***** Data excerpts
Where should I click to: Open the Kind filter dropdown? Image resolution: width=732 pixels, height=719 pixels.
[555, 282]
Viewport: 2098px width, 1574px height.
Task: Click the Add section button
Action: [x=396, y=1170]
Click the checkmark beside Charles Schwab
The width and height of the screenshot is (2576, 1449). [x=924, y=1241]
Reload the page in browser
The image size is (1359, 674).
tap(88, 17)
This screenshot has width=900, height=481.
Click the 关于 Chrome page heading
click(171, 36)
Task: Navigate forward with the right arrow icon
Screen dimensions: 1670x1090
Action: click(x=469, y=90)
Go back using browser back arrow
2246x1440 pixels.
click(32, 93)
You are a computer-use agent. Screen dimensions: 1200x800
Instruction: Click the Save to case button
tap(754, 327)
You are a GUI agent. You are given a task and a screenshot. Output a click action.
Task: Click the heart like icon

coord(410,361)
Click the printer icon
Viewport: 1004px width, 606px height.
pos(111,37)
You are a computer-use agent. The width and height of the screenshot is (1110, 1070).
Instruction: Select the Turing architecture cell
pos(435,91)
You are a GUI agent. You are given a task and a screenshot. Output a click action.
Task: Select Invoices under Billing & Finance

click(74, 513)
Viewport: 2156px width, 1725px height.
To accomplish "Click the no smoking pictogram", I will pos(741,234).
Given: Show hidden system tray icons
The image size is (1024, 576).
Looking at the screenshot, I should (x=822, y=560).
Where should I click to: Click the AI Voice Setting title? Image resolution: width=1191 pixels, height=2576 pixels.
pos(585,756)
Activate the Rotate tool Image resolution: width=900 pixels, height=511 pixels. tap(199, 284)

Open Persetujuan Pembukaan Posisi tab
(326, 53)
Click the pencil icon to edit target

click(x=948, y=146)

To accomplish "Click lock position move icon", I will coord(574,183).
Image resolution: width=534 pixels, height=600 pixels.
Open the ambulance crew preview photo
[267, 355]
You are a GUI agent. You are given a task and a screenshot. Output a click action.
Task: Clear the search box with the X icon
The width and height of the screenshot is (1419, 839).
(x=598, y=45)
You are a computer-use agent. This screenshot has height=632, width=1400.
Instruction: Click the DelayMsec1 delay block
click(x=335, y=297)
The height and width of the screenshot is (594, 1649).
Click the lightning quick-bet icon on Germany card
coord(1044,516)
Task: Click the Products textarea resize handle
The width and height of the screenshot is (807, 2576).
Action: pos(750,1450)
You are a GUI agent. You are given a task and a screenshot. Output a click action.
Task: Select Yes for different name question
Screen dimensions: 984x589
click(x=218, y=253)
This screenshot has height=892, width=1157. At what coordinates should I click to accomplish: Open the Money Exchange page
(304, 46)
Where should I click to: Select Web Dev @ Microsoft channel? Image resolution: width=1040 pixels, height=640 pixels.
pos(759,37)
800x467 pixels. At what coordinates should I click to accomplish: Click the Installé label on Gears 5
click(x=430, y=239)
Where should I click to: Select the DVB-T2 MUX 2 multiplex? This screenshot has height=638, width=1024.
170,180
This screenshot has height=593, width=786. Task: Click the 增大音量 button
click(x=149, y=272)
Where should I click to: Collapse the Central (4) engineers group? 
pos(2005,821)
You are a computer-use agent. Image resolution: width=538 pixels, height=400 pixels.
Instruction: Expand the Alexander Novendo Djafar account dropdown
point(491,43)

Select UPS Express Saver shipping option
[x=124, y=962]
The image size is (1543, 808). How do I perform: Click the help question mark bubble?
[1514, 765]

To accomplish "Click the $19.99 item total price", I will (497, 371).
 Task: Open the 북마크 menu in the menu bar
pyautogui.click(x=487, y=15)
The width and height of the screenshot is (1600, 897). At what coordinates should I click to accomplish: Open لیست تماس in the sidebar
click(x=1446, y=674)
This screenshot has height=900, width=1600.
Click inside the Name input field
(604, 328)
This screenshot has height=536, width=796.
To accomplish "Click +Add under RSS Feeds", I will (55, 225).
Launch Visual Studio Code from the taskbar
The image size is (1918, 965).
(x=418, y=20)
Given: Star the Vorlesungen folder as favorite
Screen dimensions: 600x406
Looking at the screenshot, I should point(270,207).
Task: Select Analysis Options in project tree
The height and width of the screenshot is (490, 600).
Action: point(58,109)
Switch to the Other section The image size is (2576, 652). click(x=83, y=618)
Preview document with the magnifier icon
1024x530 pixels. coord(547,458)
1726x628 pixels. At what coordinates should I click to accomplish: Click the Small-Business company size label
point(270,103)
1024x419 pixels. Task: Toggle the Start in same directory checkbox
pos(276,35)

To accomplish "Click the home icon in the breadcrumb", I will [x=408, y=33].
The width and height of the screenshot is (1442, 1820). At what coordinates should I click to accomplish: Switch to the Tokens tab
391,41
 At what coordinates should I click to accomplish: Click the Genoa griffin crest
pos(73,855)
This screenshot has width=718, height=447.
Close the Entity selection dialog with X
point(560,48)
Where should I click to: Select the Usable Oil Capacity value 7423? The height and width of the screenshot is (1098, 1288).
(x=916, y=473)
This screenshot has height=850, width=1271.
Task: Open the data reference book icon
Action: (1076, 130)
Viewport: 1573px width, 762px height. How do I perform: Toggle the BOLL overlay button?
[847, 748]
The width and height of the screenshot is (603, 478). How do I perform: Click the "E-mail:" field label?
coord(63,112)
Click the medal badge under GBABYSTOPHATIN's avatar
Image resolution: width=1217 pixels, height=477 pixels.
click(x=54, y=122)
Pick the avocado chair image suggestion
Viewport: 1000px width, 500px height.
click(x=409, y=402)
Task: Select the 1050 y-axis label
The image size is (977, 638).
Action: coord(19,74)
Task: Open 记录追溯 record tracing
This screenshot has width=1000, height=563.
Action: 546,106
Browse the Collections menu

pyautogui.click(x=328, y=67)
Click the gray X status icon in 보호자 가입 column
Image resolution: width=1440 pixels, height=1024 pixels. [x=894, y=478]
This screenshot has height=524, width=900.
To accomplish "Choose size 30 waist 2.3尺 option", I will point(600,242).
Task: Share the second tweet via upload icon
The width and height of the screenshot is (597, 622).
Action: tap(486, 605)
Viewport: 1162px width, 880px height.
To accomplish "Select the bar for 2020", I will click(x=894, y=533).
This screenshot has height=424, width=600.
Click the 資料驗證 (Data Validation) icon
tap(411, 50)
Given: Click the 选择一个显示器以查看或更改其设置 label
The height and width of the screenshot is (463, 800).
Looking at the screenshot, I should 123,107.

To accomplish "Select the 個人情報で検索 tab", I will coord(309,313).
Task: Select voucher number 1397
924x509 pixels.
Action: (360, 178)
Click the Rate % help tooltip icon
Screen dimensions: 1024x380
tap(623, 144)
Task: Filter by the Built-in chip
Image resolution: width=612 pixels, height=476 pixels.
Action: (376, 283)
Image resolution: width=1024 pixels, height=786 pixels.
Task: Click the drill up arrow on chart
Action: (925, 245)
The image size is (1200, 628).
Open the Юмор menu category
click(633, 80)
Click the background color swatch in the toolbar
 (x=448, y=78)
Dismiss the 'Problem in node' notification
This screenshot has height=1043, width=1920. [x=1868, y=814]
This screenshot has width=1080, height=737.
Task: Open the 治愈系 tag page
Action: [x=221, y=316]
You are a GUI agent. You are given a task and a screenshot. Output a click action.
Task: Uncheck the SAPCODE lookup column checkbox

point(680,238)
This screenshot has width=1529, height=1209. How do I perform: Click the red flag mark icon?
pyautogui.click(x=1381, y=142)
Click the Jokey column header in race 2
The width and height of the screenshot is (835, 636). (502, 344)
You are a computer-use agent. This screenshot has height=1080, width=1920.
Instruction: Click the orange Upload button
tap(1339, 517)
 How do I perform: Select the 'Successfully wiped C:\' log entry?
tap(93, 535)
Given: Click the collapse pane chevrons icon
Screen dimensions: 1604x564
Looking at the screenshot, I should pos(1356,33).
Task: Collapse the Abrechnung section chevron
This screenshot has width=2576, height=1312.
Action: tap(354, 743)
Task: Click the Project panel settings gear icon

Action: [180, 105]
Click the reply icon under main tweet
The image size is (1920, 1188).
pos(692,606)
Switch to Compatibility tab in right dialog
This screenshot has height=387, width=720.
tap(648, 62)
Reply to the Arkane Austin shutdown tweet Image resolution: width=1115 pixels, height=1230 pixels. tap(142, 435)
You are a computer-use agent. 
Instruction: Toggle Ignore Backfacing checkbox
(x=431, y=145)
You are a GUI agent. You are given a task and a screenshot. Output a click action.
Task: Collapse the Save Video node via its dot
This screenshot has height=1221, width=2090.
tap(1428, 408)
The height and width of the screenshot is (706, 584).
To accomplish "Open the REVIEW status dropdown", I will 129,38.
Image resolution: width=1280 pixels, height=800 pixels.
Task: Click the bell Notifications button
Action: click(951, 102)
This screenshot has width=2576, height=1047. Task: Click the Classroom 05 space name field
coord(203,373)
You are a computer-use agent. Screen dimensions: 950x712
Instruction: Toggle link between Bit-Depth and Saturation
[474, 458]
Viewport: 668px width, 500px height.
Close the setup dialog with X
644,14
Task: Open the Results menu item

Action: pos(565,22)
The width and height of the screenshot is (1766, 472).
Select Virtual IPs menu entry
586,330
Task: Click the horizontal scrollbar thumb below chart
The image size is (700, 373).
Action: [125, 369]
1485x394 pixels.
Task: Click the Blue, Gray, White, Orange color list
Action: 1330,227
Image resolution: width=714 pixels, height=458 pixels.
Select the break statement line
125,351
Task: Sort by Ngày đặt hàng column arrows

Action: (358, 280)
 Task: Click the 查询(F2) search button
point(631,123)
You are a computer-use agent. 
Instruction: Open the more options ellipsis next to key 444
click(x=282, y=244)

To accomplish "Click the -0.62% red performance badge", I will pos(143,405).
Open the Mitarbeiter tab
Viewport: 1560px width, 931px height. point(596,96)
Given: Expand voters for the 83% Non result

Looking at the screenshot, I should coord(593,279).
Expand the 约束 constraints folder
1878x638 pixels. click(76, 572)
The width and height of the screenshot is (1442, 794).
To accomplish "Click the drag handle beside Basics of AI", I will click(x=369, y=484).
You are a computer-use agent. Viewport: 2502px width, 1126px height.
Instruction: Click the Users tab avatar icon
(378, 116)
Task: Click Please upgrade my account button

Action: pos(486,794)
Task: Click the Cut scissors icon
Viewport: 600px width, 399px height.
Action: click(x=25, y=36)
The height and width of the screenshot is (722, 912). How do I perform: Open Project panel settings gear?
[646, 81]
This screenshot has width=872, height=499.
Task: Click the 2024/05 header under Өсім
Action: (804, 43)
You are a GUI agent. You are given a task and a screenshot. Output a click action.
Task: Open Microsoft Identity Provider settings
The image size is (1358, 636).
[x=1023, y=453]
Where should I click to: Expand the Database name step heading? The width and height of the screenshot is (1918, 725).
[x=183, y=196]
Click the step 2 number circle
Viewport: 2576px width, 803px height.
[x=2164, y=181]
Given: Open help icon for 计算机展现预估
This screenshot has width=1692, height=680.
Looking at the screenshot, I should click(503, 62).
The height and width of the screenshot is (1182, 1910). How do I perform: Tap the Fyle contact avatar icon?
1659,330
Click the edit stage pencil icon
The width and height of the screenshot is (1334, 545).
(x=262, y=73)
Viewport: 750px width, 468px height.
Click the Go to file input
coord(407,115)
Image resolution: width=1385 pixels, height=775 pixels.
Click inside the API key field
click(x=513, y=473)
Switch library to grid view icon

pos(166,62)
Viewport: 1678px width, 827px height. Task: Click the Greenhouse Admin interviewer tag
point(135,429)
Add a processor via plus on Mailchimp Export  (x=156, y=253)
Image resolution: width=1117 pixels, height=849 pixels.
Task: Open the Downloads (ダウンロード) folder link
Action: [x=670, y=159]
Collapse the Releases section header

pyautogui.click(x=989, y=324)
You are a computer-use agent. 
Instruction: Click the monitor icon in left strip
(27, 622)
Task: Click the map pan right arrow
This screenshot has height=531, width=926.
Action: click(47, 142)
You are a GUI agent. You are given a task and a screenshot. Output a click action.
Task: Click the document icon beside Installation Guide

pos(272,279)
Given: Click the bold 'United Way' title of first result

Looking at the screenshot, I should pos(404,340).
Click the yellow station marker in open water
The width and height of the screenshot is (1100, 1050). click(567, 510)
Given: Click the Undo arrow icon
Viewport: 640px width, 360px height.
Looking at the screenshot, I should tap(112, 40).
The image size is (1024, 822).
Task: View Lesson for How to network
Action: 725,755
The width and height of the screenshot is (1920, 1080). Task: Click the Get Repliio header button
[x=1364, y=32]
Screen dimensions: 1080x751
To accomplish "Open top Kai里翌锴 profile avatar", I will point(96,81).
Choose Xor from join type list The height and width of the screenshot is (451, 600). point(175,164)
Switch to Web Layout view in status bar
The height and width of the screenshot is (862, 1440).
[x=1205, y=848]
**********
**Task directions**
Substitute "icon" for "avatar" in the data starting at the line that contains "The width and height of the screenshot is (1920, 1080)." and ending at the line that contains "Choose Xor from". Give back only those lines, with everything else unchanged.

**Answer to this task**
The width and height of the screenshot is (1920, 1080). Task: Click the Get Repliio header button
[x=1364, y=32]
Screen dimensions: 1080x751
To accomplish "Open top Kai里翌锴 profile icon", I will point(96,81).
Choose Xor from join type list The height and width of the screenshot is (451, 600). point(175,164)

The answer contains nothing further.